PROBLEM STATEMENT
Pictures appear among the records below and must be omitted. Repeat exactly the lines from the line with "Click the red asterisk notifications icon" to the line with "Choose Sign Up with Apple", both included.

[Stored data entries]
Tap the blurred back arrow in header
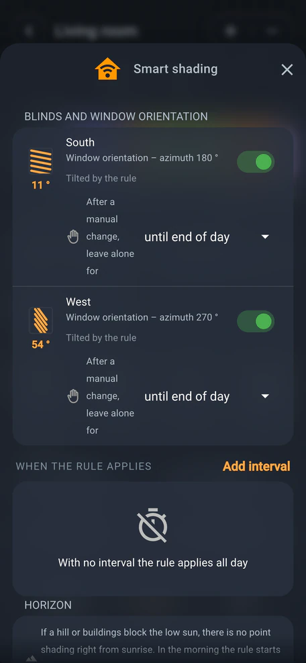Screen dimensions: 306x663 coord(29,30)
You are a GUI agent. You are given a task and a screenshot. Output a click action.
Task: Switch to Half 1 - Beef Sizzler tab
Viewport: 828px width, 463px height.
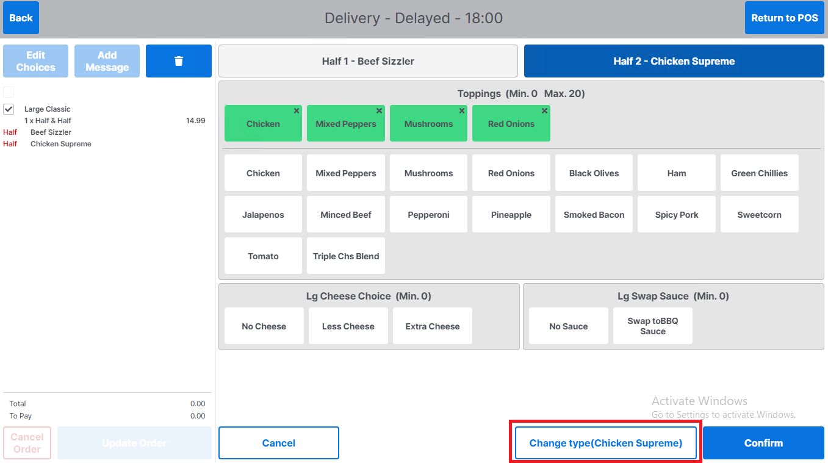pos(368,61)
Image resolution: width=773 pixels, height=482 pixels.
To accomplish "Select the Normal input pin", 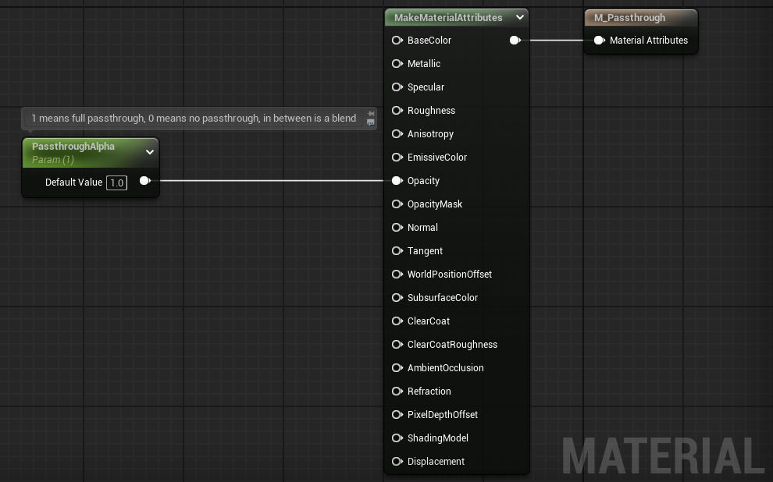I will click(397, 227).
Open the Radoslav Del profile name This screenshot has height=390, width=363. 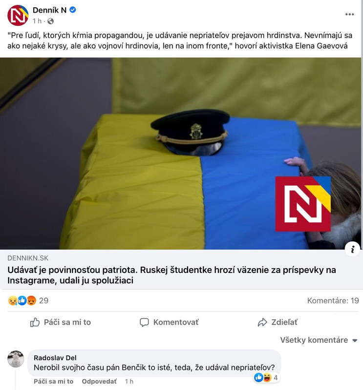(x=55, y=358)
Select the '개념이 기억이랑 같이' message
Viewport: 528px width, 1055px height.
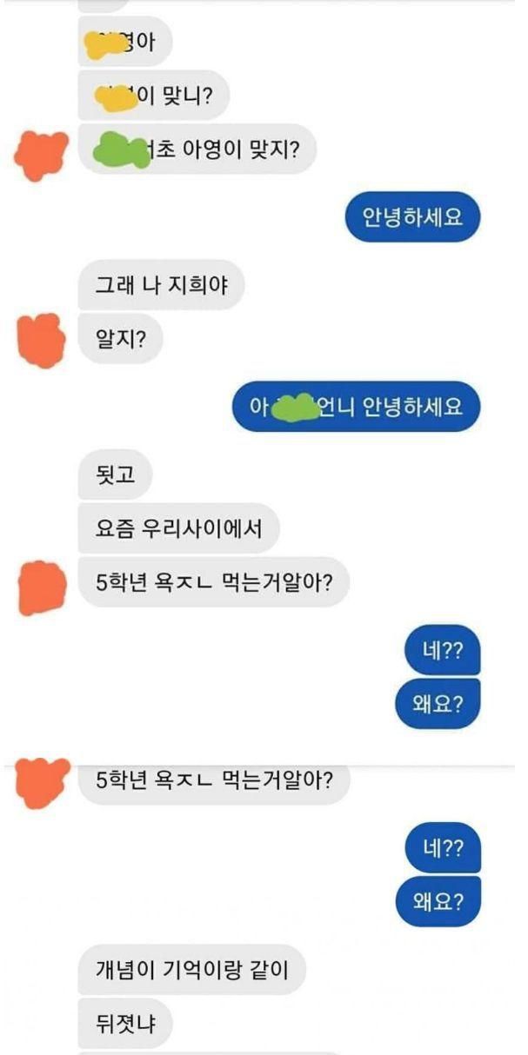pos(191,969)
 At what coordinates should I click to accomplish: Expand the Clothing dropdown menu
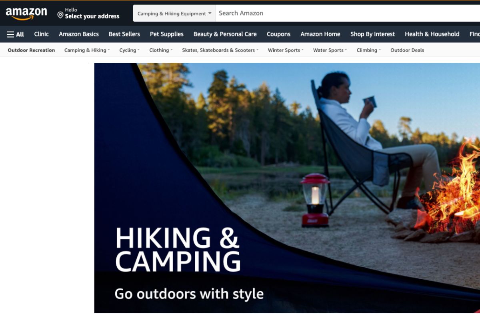161,50
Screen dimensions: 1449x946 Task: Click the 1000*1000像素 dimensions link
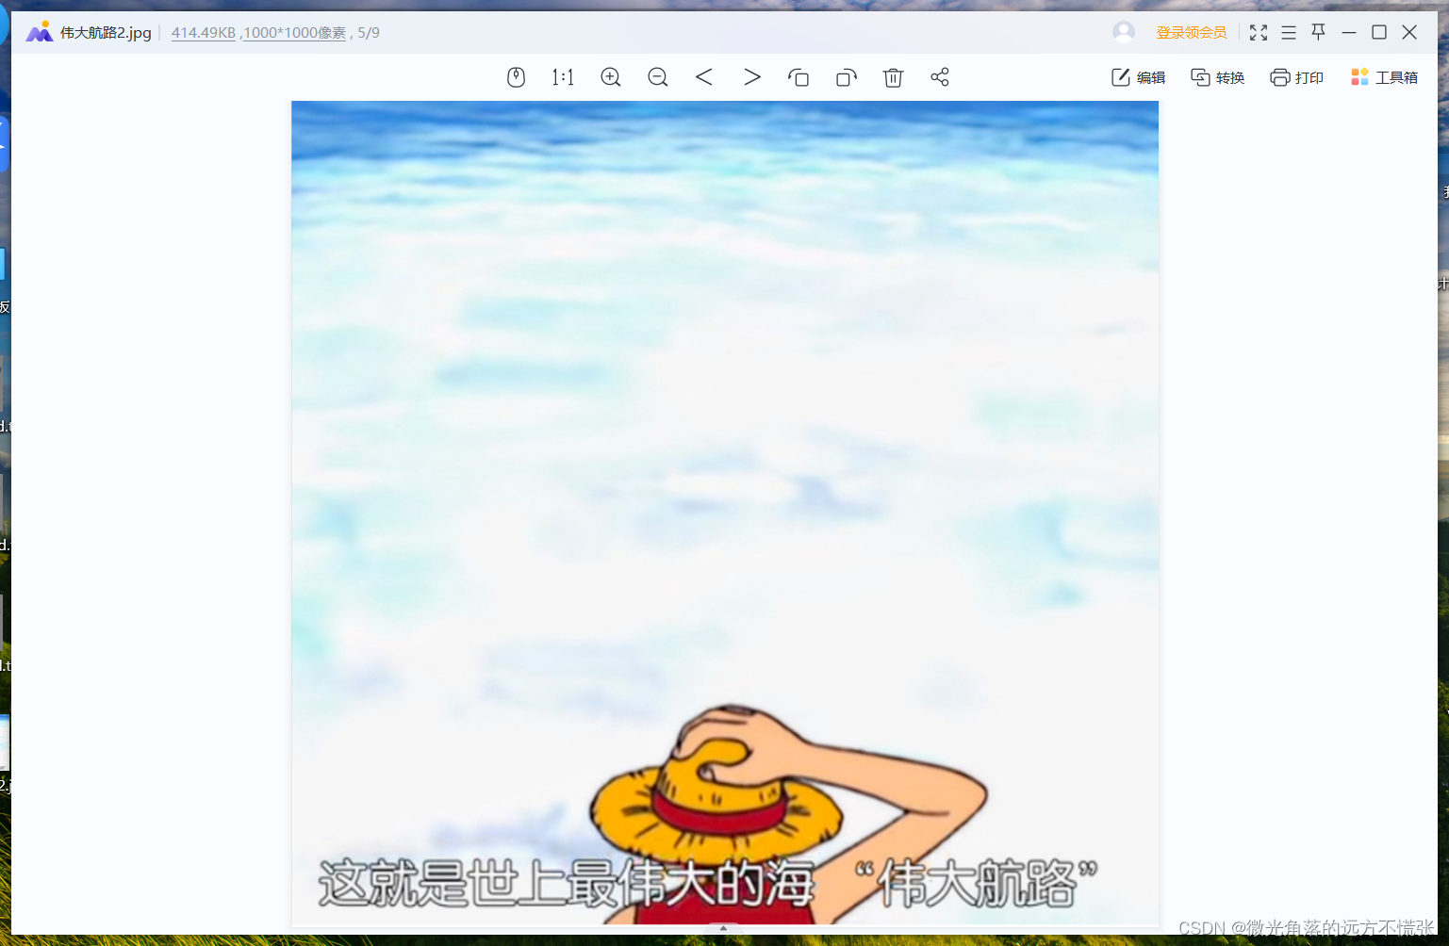(x=293, y=32)
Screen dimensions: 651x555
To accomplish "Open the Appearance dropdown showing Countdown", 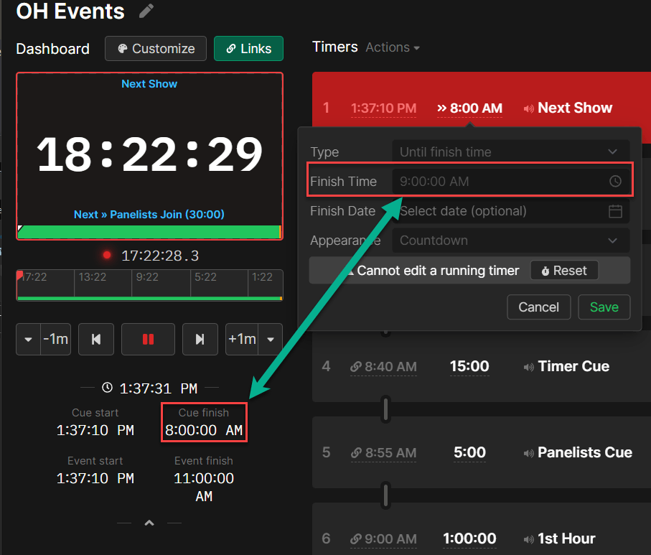I will pyautogui.click(x=510, y=241).
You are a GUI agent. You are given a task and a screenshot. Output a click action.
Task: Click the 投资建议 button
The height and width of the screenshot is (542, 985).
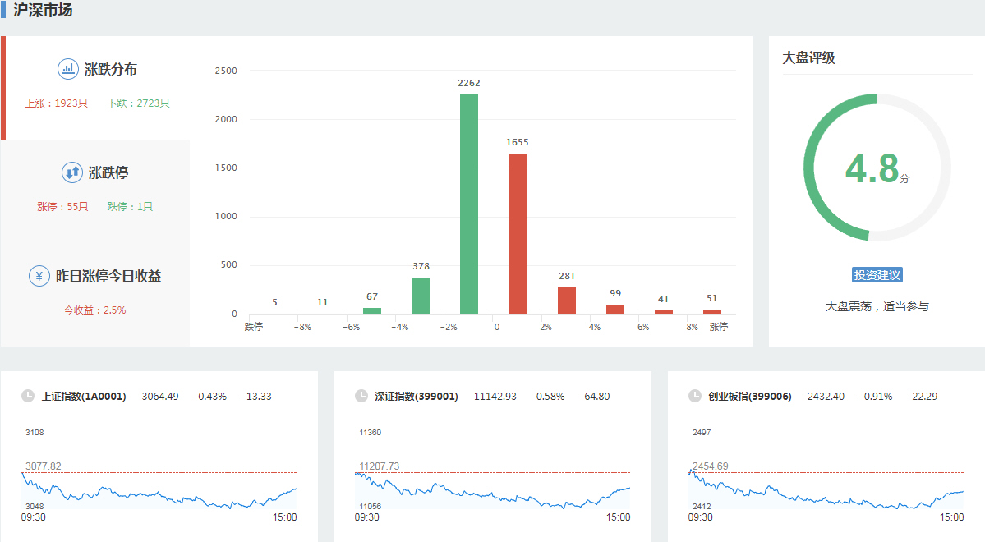pyautogui.click(x=877, y=275)
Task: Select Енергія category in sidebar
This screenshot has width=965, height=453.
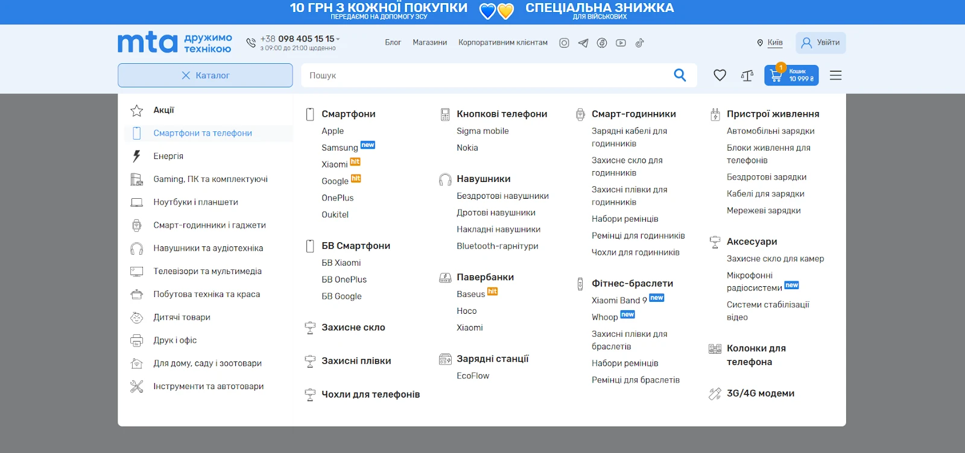Action: [x=168, y=156]
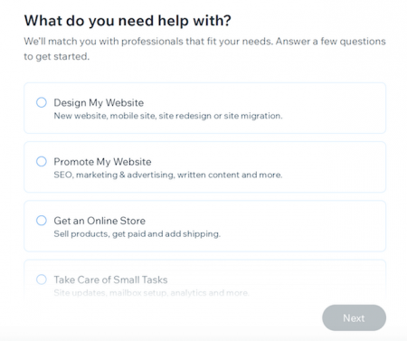
Task: Click the "Promote My Website" option title
Action: (102, 162)
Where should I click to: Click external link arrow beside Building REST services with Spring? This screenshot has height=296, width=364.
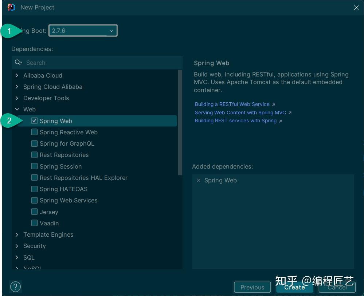click(x=280, y=121)
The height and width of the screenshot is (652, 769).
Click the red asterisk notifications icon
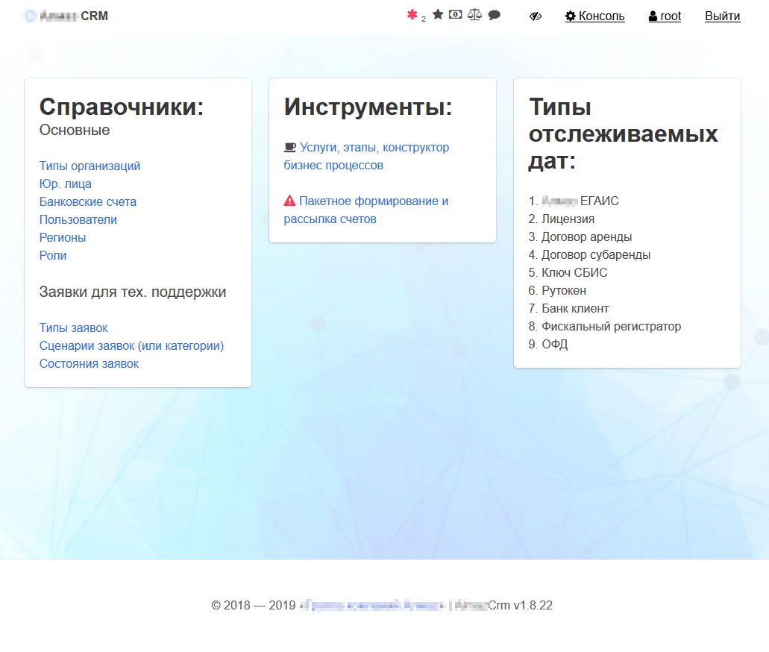(x=412, y=15)
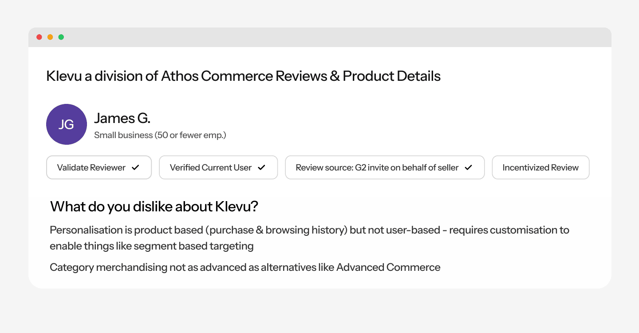
Task: Select the Review source G2 invite label
Action: point(377,167)
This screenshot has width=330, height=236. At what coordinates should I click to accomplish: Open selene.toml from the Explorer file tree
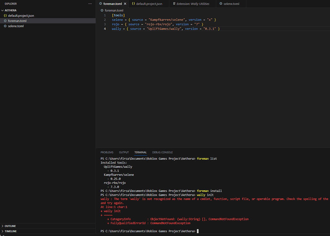[x=16, y=26]
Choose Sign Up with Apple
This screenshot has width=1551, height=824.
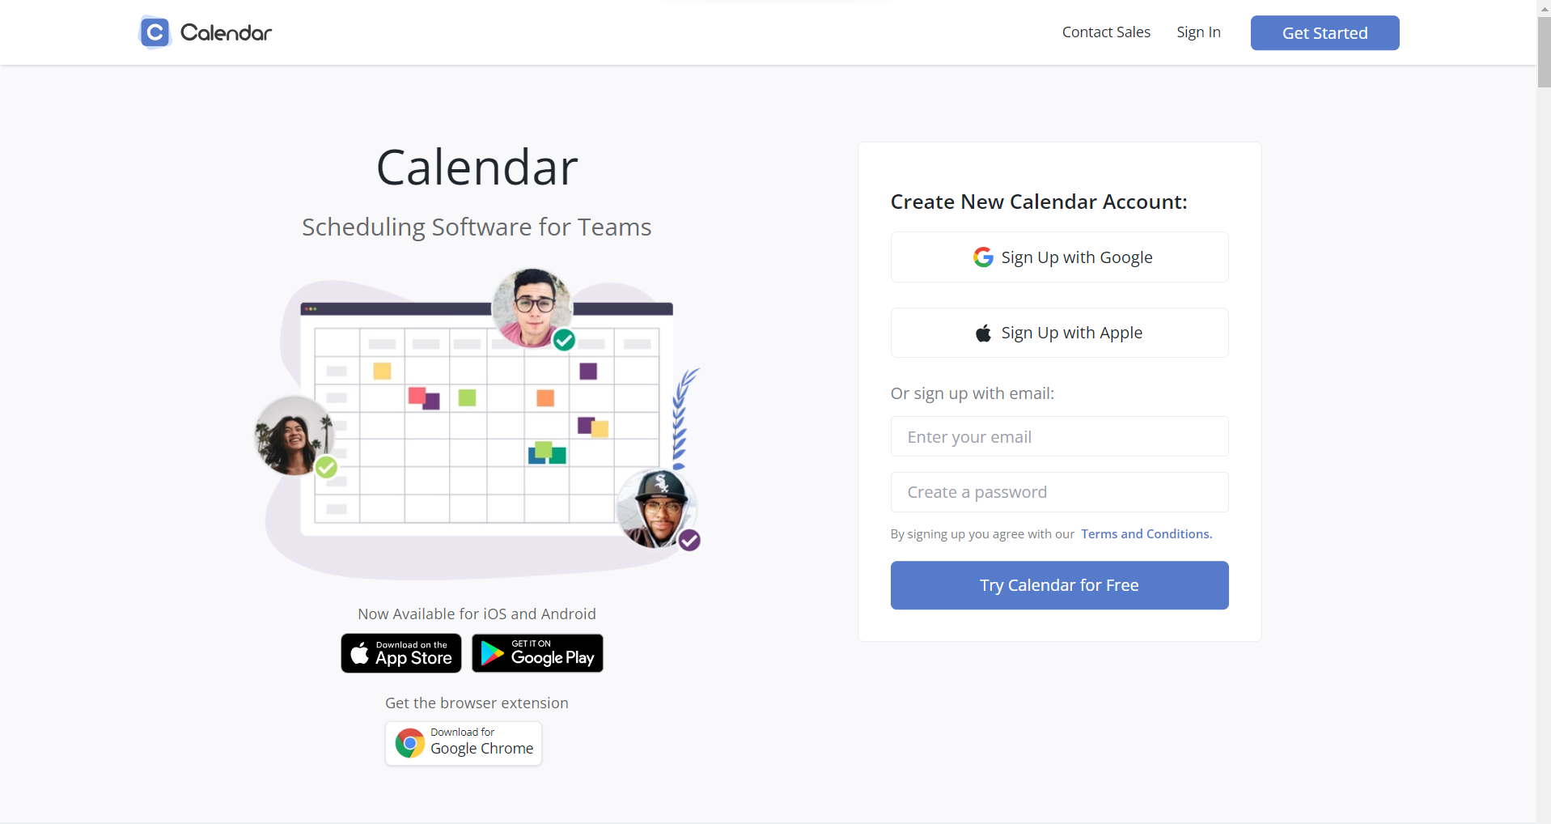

EXPECTED OUTPUT
Click the red asterisk notifications icon
(x=412, y=15)
Task: Select the Review source G2 invite label
Action: point(377,167)
This screenshot has width=330, height=236. At what coordinates should I click to accomplish: Open selene.toml from the Explorer file tree
[x=16, y=26]
Choose Sign Up with Apple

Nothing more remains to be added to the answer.